Utilisé par 340 millions de citoyens dans 19 Etats membres de l'Union européenne, l'euro est la deuxième monnaie la plus échangée dans le monde. Et pourtant, de nombreuses entreprises européennes ne voient guère de raisons de l'adopter. Comment l'euro peut-il défier le dollar américain ? C'est ce que nous découvrons dans cette édition de Real Economy.

Dans son dernier discours sur l'État de l'Union européenne, le président de la Commission Jean-Claude Juncker a appelé l'Union à promouvoir l'euro en tant que monnaie internationale capable de défier le dollar américain. Bon nombre d'Européens voient dans cette devise, un symbole de l'Union européenne tandis que pour de nombreuses entreprises européennes, le dollar est la norme dans leur activité.

Euro-dollar : un match déséquilibré

Voyons d'abord en quelques éléments clés comment l'euro se porte face au dollar. Plus de la moitié des importations provenant de l'extérieur de l'Union européenne ont été facturées en dollars américains pour l'année 2016. Sur la même période, à peine un tiers des marchandises entrant dans l'Union étaient libellées en euros.

Les trois secteurs où le dollar domine sont l'énergie, les matières premières et les transports. Par exemple, plus de 80% des importations européennes en énergie sont facturées et payées en dollars malgré leur provenance principalement de Russie, du Moyen-Orient et d'Afrique. Ce qui représente l'équivalent de 240 milliards d'euros sur la facture globale d'énergie de ces 5 dernières années. Même chose en ce qui concerne les matières premières et les marchés de produits alimentaires.

Dans les transports, la quasi-totalité des transactions dans la construction aéronautique est affichée en dollars. La situation s'inverse pour les exportations : près de la moitié des marchandises exportées par les 28 Etats membres en 2016 ont été facturées en euros, un tiers en dollars.

L'expérience des chocolats belges

D'après une étude de la Commission européenne publiée en 2016, les grandes entreprises facturent moins en euros. Les PME européennes seraient-elles donc plus enclines à utiliser la monnaie unique ? Charlotte Kan est allée voir la réalité du terrain dans le port d'Anvers par lequel transitent de nombreuses marchandises européennes exportées dans le monde entier.

C'est l'un des fleurons des exportations belges : le chocolat. Chaque année, cette entreprise fabrique sur ses différents sites comme à Olen dans le nord du pays, plus de 8000 tonnes de produits à destination de près de 100 pays.
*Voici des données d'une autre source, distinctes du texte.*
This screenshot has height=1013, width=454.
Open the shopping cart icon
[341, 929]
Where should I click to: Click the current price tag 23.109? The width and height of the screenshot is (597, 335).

"Si l'euro était une monnaie plus internationale," fait remarquer David Vermeire, directeur du marché asiatique de The Belgian Chocolate Group, "il est clair que cela signifierait plus de croissance pour notre entreprise et pour d'autres entreprises européennes : cela nous rendrait plus compétitives par rapport à nos concurrents américains et cela faciliterait aussi grandement le processus de vente."

20% de la production de cette entreprise est exportée vers l'Asie. "Dans nos échanges avec l'Asie, on utilise toujours l'euro," souligne David Vermeire. "C'est une politique de notre entreprise car cela nous facilite l'aspect administratif," précise-t-il.

La moitié des exportations européennes sont libellées en euros

Dans l'Union européenne, environ la moitié des exportations sont libellées en euros, un tiers en dollars américains.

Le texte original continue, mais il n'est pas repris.